- Task data:
----
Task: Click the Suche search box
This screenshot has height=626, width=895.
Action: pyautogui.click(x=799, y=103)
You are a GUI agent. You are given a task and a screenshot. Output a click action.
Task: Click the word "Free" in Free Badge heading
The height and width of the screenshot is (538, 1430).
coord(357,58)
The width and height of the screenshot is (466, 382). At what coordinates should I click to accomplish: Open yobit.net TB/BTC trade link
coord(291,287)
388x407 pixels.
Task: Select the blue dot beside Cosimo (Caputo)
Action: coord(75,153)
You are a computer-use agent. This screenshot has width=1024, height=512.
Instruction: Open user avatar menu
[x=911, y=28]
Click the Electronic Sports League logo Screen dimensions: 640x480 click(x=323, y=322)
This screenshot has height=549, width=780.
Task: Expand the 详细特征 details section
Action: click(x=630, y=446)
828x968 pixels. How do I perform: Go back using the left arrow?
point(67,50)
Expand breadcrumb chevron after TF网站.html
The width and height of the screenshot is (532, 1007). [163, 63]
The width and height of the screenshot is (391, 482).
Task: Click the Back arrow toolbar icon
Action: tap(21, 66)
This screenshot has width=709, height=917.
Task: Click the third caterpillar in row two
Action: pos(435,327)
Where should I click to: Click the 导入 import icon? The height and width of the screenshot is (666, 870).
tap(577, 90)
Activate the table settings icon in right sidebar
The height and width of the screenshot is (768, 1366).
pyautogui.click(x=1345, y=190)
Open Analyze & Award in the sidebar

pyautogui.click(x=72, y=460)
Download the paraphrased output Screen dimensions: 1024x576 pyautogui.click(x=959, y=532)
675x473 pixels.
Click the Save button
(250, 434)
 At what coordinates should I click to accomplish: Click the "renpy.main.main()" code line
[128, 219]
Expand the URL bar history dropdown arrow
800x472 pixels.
----
- Problem details: Copy out the whole listing exactly as written.

- Reply:
Task: Click the Suche search box
This screenshot has height=626, width=895.
Action: pyautogui.click(x=799, y=103)
You are a GUI agent. You are given a task and a screenshot. Output a click action.
Task: Click the word "Free" in Free Badge heading
The height and width of the screenshot is (538, 1430).
coord(357,58)
The width and height of the screenshot is (466, 382). At what coordinates should I click to accomplish: Open yobit.net TB/BTC trade link
coord(291,287)
388x407 pixels.
Task: Select the blue dot beside Cosimo (Caputo)
Action: coord(75,153)
You are a computer-use agent. This screenshot has width=1024, height=512.
Instruction: Open user avatar menu
[x=911, y=28]
Click the Electronic Sports League logo Screen dimensions: 640x480 click(x=323, y=322)
This screenshot has height=549, width=780.
Task: Expand the 详细特征 details section
Action: click(x=630, y=446)
828x968 pixels. How do I perform: Go back using the left arrow?
point(67,50)
Expand breadcrumb chevron after TF网站.html
The width and height of the screenshot is (532, 1007). [163, 63]
The width and height of the screenshot is (391, 482).
Task: Click the Back arrow toolbar icon
Action: tap(21, 66)
This screenshot has width=709, height=917.
Task: Click the third caterpillar in row two
Action: pos(435,327)
Where should I click to: Click the 导入 import icon? The height and width of the screenshot is (666, 870).
tap(577, 90)
Activate the table settings icon in right sidebar
The height and width of the screenshot is (768, 1366).
pyautogui.click(x=1345, y=190)
Open Analyze & Award in the sidebar

pyautogui.click(x=72, y=460)
Download the paraphrased output Screen dimensions: 1024x576 pyautogui.click(x=959, y=532)
675x473 pixels.
Click the Save button
(250, 434)
 At what coordinates should I click to accomplish: Click the "renpy.main.main()" code line
[128, 219]
Expand the URL bar history dropdown arrow
800x472 pixels.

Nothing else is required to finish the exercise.